* What you should do *
All of the lines below should be output exactly as shown.

Stored records
● ● ●
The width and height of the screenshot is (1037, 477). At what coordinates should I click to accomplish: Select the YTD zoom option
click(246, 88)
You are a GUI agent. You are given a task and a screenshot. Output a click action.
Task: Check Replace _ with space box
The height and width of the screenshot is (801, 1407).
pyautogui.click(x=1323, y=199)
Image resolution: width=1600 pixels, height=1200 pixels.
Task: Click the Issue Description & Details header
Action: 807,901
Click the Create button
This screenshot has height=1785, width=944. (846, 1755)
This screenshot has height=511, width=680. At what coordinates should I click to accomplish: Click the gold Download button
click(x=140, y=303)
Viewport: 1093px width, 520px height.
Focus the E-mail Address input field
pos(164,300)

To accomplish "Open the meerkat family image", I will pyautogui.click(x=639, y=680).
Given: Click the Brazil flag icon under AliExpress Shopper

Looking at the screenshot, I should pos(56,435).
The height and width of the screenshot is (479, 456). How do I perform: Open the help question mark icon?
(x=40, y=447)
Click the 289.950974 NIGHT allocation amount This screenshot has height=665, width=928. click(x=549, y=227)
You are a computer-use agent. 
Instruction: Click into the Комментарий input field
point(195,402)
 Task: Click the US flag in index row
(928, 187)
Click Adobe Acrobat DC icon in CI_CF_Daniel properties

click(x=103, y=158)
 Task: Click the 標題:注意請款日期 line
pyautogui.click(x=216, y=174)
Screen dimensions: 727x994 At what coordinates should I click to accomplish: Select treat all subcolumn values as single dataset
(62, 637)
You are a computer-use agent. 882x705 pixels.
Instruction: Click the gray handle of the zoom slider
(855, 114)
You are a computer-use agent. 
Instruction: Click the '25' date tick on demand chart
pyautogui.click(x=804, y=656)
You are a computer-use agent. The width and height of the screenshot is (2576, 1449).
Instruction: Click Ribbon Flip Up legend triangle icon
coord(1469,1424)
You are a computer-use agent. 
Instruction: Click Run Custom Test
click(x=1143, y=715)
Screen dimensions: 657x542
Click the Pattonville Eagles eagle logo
● ● ●
* Expected answer *
The width and height of the screenshot is (1037, 477). At what coordinates should I click to accomplish: Select the YTD zoom option
click(246, 88)
You are a GUI agent. You are given a task and a screenshot. Output a click action.
Task: Check Replace _ with space box
The height and width of the screenshot is (801, 1407).
pyautogui.click(x=1323, y=199)
Image resolution: width=1600 pixels, height=1200 pixels.
Task: Click the Issue Description & Details header
Action: 807,901
Click the Create button
This screenshot has height=1785, width=944. (846, 1755)
This screenshot has height=511, width=680. At what coordinates should I click to accomplish: Click the gold Download button
click(x=140, y=303)
Viewport: 1093px width, 520px height.
Focus the E-mail Address input field
pos(164,300)

To accomplish "Open the meerkat family image", I will pyautogui.click(x=639, y=680).
Given: Click the Brazil flag icon under AliExpress Shopper

Looking at the screenshot, I should pos(56,435).
The height and width of the screenshot is (479, 456). How do I perform: Open the help question mark icon?
(x=40, y=447)
Click the 289.950974 NIGHT allocation amount This screenshot has height=665, width=928. click(x=549, y=227)
You are a computer-use agent. 
Instruction: Click into the Комментарий input field
point(195,402)
 Task: Click the US flag in index row
(928, 187)
Click Adobe Acrobat DC icon in CI_CF_Daniel properties

click(x=103, y=158)
 Task: Click the 標題:注意請款日期 line
pyautogui.click(x=216, y=174)
Screen dimensions: 727x994 At what coordinates should I click to accomplish: Select treat all subcolumn values as single dataset
(62, 637)
You are a computer-use agent. 882x705 pixels.
Instruction: Click the gray handle of the zoom slider
(855, 114)
You are a computer-use agent. 
Instruction: Click the '25' date tick on demand chart
pyautogui.click(x=804, y=656)
You are a computer-use agent. The width and height of the screenshot is (2576, 1449).
Instruction: Click Ribbon Flip Up legend triangle icon
coord(1469,1424)
You are a computer-use agent. 
Instruction: Click Run Custom Test
click(x=1143, y=715)
Screen dimensions: 657x542
Click the Pattonville Eagles eagle logo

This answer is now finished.